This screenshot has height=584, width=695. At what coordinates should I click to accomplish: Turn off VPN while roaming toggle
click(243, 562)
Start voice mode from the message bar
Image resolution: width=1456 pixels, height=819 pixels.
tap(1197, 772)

^^^^^^^^

* GIVEN REQUEST
Copy out all of the material above word for word.

* EXERCISE ANSWER
This screenshot has height=584, width=695. At what coordinates should I click to accomplish: Turn off VPN while roaming toggle
click(243, 562)
Start voice mode from the message bar
Image resolution: width=1456 pixels, height=819 pixels.
tap(1197, 772)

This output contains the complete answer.